Entity Framework: Filtering Related Entity Collections

I’ve been using Entity Framework with SQL Server for several years but today I ran into a scenario that I can’t believe I’ve never encountered before. I was writing a LINQ query to pull back a single entity along with its related entity collections. The catch is that I only need a portion of the results for one of the related entity collections. Getting this to work proved to be a little less intuitive than I would have thought.  So, I thought I would write up a quick post to show you the issue and how I was able to get it to work.

I created a simplified example of the scenario to illustrate what I was trying to do.  Below is a database diagram that shows the tables for the query.  Basically, there is a product catalog that contains 1-n products from 1-n vendors.  Each vendor should only be able to edit products that belong to them.

database diagram

Eagerly loading with .Include()

I’ve always used the .Include() method to eagerly load any related entity collections that I needed populated by the query.

var catalog = (from c in context.Catalogs.Include(p => p.Products)
	       where c.CatalogId == 1
	       select c).FirstOrDefault();

This method works great when you want all of the related rows returned  as part of the query.  Executing the query above against the sample dataset in LINQPad returns the 6 rows shown below.  Notice that there are 2 vendors with 3 products each.

eagerly loaded query

But what if I only want to return the rows where VendorId = 1?  Using .Include(), there is no way to accomplish this.  As of Entity Framework 6, there isn’t a way to filter which related entities are loaded when using .Include().

Explicit Loading

The answer to this issue is to explicitly load the related collections.  With explicit loading you get access to the underlying query that will be used to load the collection and apply some filtering criteria to it.  Once you have adjusted the query to meet your needs, calling .Load() on the query will fill the collection.  Below is our modified LINQ query.  It isn’t as clean or concise since it is now 2 statements, but it does work.

var catalog = (from c in context.Catalogs
	       where c.CatalogId == 1
	       select c).FirstOrDefault();

context.Entry(catalog)
	.Collection(p => p.Products)
	.Query()
	.Where(p => p.VendorId == 1)
	.Load();

Notes: Make sure that you are “Using” the System.Data.Entity namespace.  Some of the extension methods above are in that namespace and won’t resolve without the using directive.

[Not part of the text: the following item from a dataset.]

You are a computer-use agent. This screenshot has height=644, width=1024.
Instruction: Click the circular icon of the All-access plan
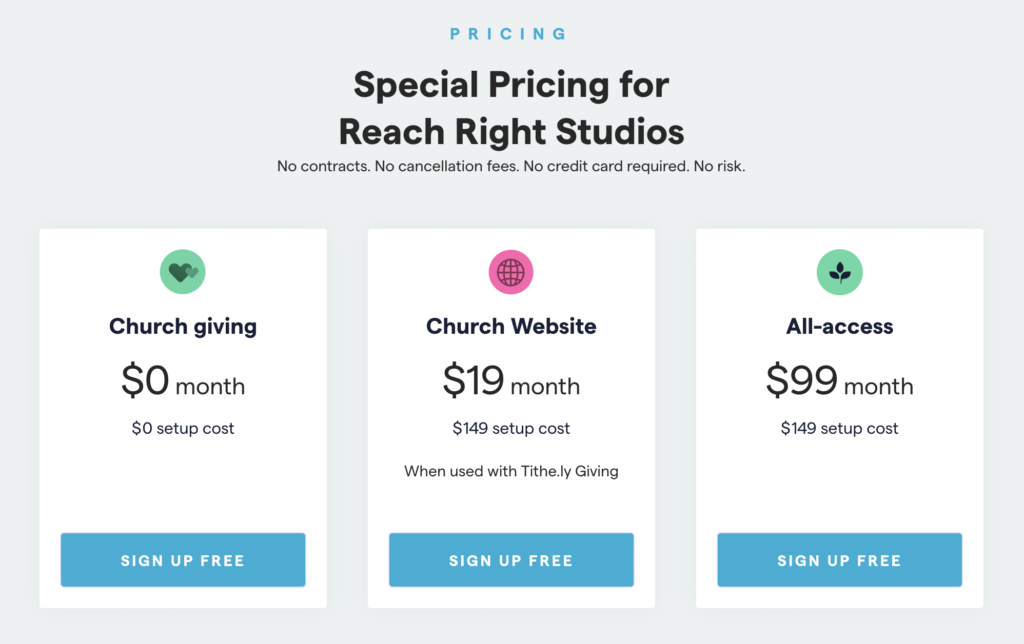(839, 271)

Also, I found that lazy loading must be disabled on the context for explicit loading to work (more on lazy loading below).

Executing the LINQ statement(s) above now returns the desired results.

explicitly loaded query

Lazy Loading

As mentioned above, lazy loading must be disabled on the context for explicit loading to work. If lazy loading is enabled, an additional query will be executed against the database the first time your collection is accessed and your explicitly loaded results will be overwritten.

using(var context = new TestContext())
{
    context.Configuration.LazyLoadingEnabled = false;

    var catalog = (from c in context.Catalogs
		   where c.CatalogId == 1
		   select c).FirstOrDefault();


    context.Entry(catalog)
           .Collection(p => p.Products)
	   .Query()
	   .Where(p => p.VendorId == 1)
	   .Load();
}

If you aren’t disabling lazy loading on the context for the entire application and are trying to manage it on a method by method basis the lifetime and scope of the context and whether lazy loading is enabled / disabled at the time your related entity collection is accessed are key points to keep in mind. If you find you are getting unexpected results, open SQL Server Profiler and watch what queries are being executed against the database and when.